Agalsidase alfa treatment response in argentinian Fabry patients evaluated during 4 years

NEUMANN P; CACERES G; KISINOVSKI I; QUARIN A; GASTALDI A; CHOUA M; FRANCISCUTTI M; GHISOLFO H; FORRESTER ; DE FRANCESCO, PN; CECI R; ROZENFELD, P.A

Natal

Congreso; : IV Congreso Latinoamericano de Enfermedades Lisosomales; 2011

Introduction: Fabry Outcome Survey (FOS) is a longitudinal multicenter observational survey of Fabry patients. The objectives of this registry are to monitor natural history and treatment response in real-world patients. Data registered in FOS is useful to analyze the effect of therapy.
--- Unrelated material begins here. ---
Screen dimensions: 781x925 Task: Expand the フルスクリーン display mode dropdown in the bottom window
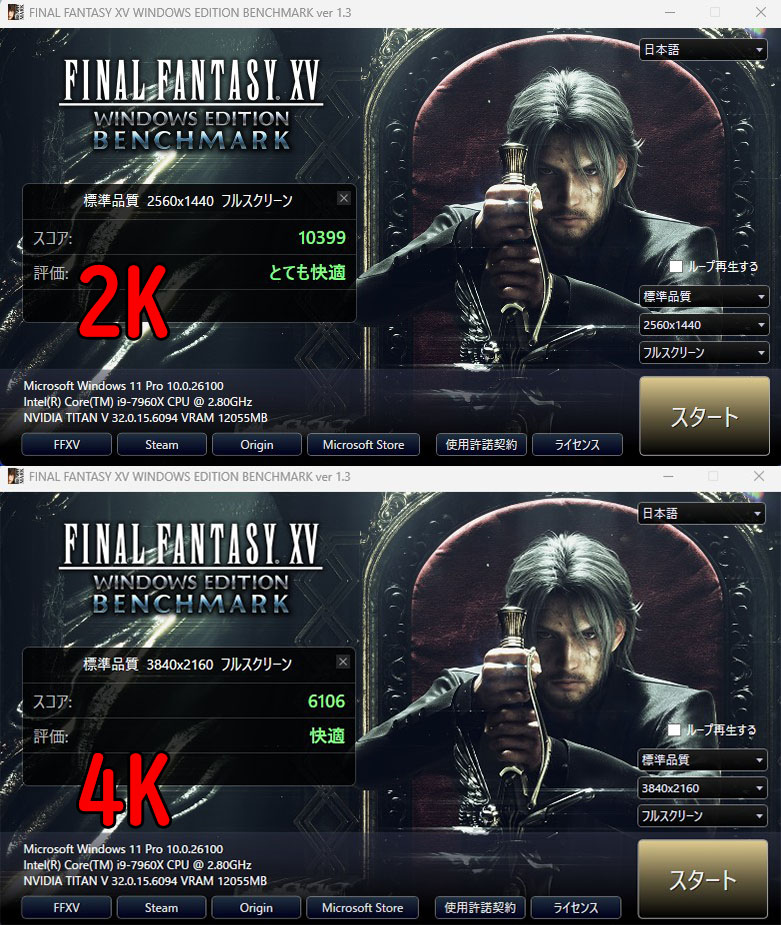coord(702,816)
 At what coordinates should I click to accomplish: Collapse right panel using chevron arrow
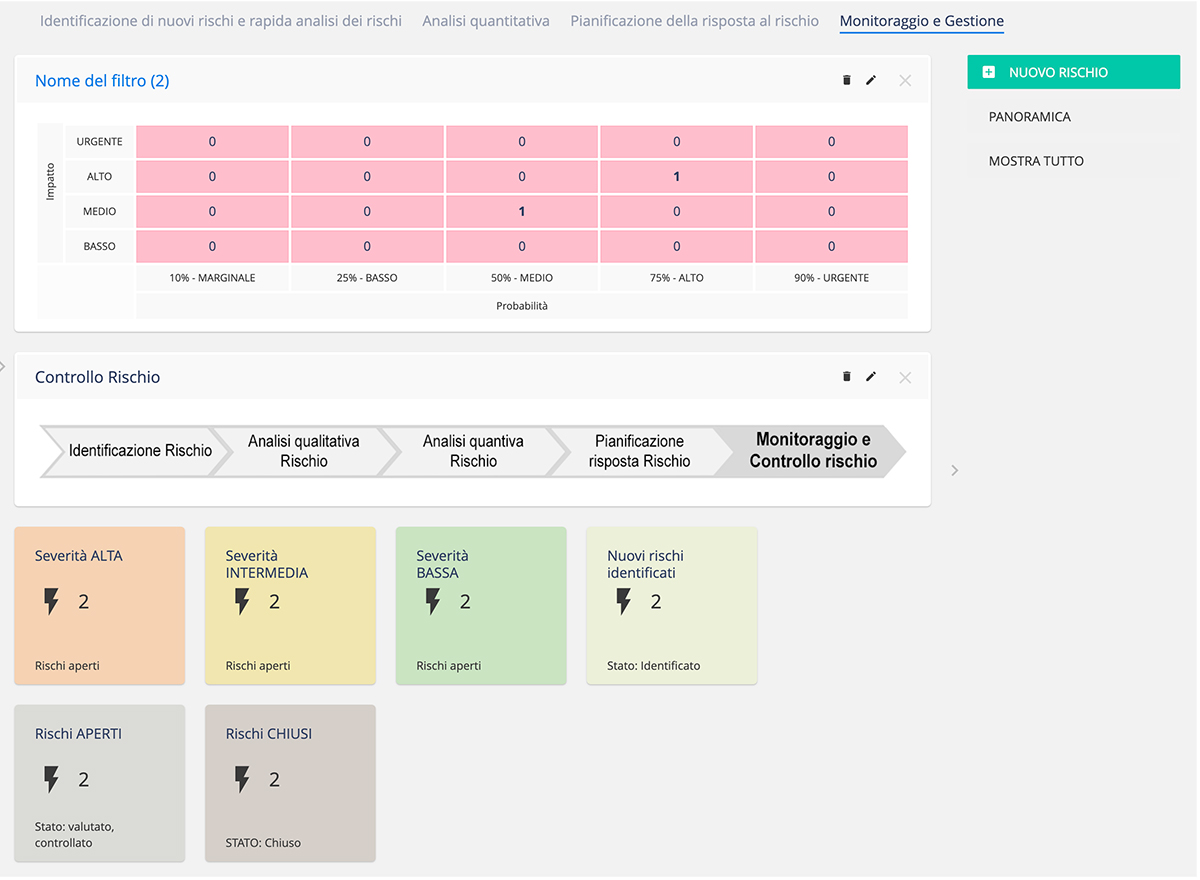(955, 470)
Materials and methods: Fifty eight Fabry argentinian patients in ERT, 28 females and 32 males, registered in FOS were included in this study. Evaluation of agalsidase alfa treatment at 1, 2, 3 and 4 years, was assayed by periodical determination of the following parameters: serum creatinine, creatinine clearance, proteinuria, left ventricular (LV) mass, pain (BPI) and quality of life (EQ-5D). Results: Renal function was stable in patients on ERT, with a mean change of GFR of -0.07719, 0.1208 and -0.0006629 ml/min/y for stage I (p=0.4528), II (p=0.1646), and III (p=0.9930), patients, respectively. LV mass assessment revealed non significant change (p=0.2564) of LV mass in patients without LVH and an improvement of -0.26mm/y (p=0.0204) in patients with LVH at initiation of ERT. Patients showed an improvement in quality of life, as measured by EQ5D score at 3 years (p=0.0156) and Health state today VAS at 3 and 4 years (p<0,03). Pain on average was reduced in patients on ERT (p<0,02), however no significant change was observed at the worst pain in the last 24 hours. Conclusions: Assessment of renal function, left ventricular mass and pain revealed an improvement in Fabry patients on agalsidase alfa after 4 years of treatment, resulting in a benefit in quality of life.